Exercising on an empty stomach may help burn more body fat and fuel your metabolism, boosting your health in the long run, a new study has found. Researchers from the University of Bath in the UK studied a group of overweight males.
The volunteers walked for 60 minutes at 60 percent maximum oxygen consumption on an empty stomach, and on another occasion for two hours after consuming a high-calorie carbohydrate-rich breakfast.
The team took multiple blood samples after eating or fasting and after exercising. They also collected adipose tissue samples immediately before and one hour after walking.
Gene expression in the adipose tissue differed significantly in the two trials, researchers said.
They found that the expression of two genes, PDK4 and HSL, increased when the men fasted and exercised, and decreased when they ate before exercising.

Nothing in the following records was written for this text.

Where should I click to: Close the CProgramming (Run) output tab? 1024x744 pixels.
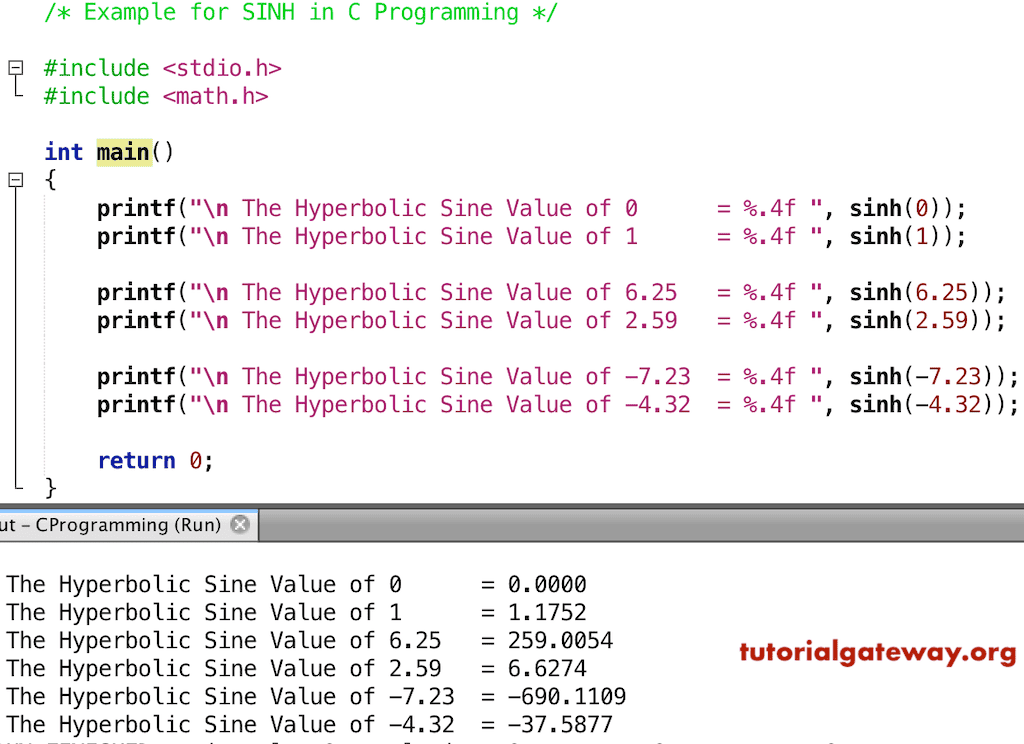click(x=239, y=524)
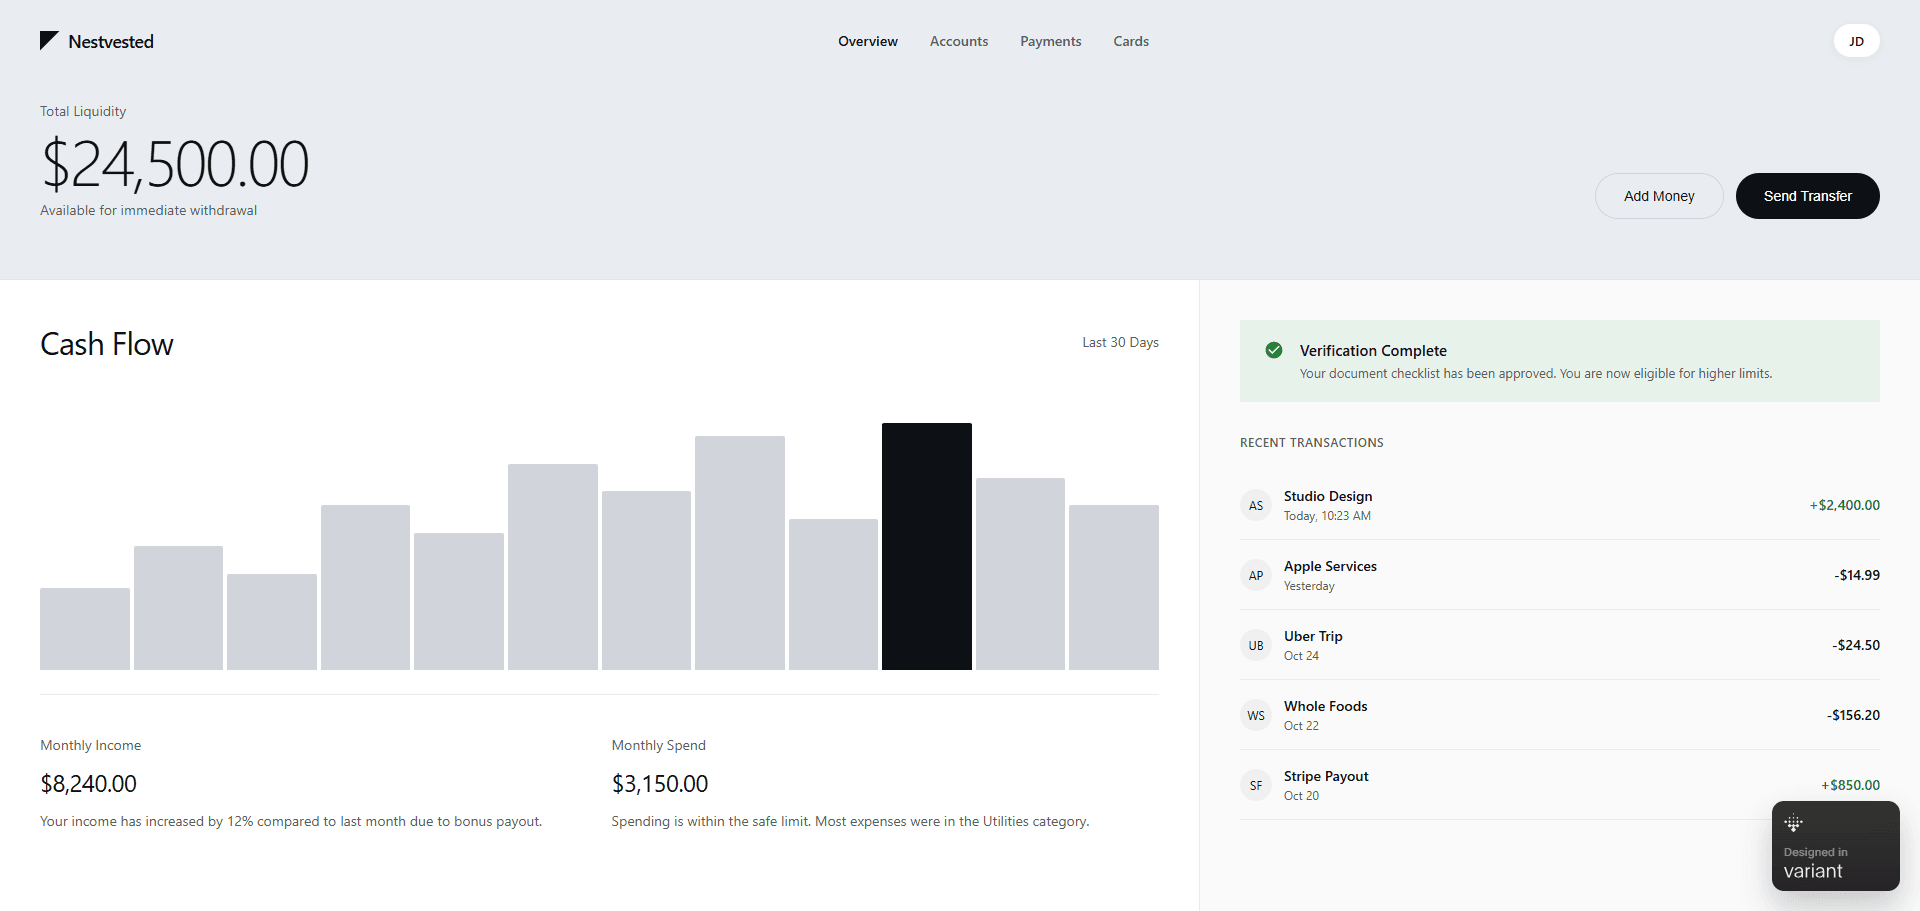Select the UB avatar for Uber Trip

[x=1256, y=646]
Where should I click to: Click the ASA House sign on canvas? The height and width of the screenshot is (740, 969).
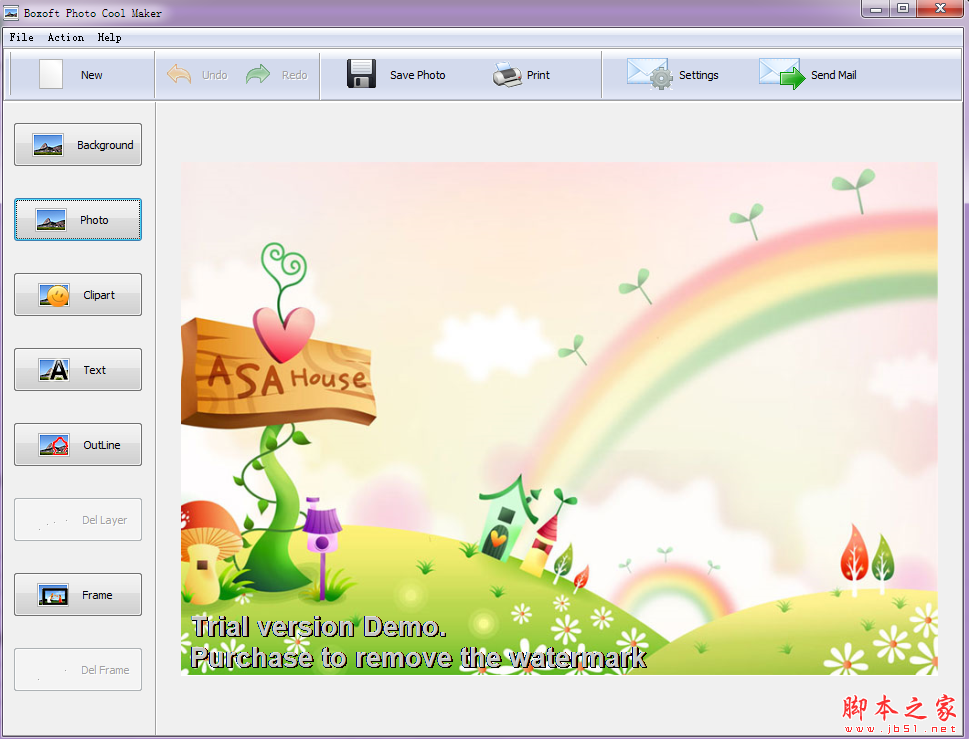[x=279, y=373]
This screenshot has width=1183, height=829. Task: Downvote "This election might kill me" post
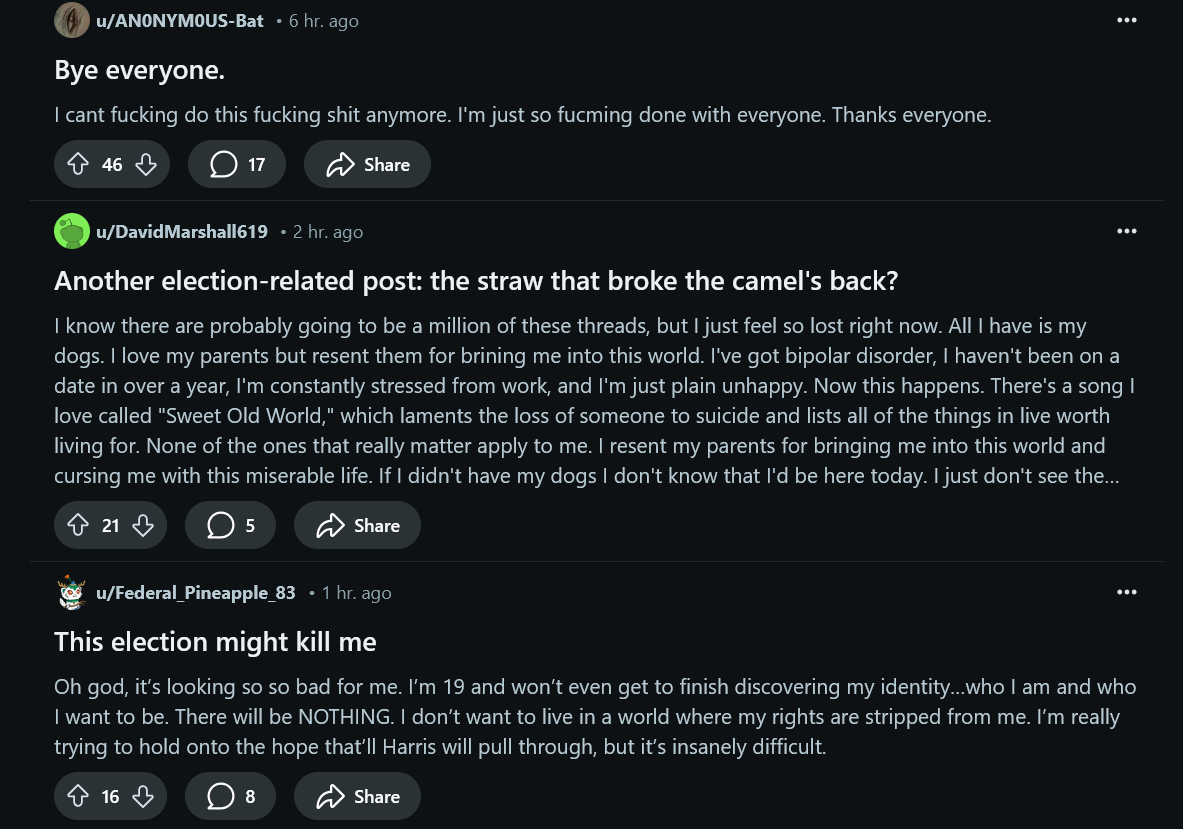click(x=143, y=797)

The rise in PDK4 likely indicates that stored fat was used to fuel metabolism during exercise instead of carbohydrates from the recent meal, researchers said.
HSL typically increases when adipose tissue uses stored energy to support increased activity, such as during exercise, said Dylan Thompson of the University of Bath.
These results reinforce the view that ‘adipose tissue often faces competing challenges,’ Thompson said. After eating, adipose tissue is busy responding to the meal and a bout of exercise at this time will not stimulate the same beneficial changes in adipose tissue, he said.
This means that exercise in an empty stomach might provoke more favourable changes in adipose tissue, and this could be beneficial for health in the long term, he added.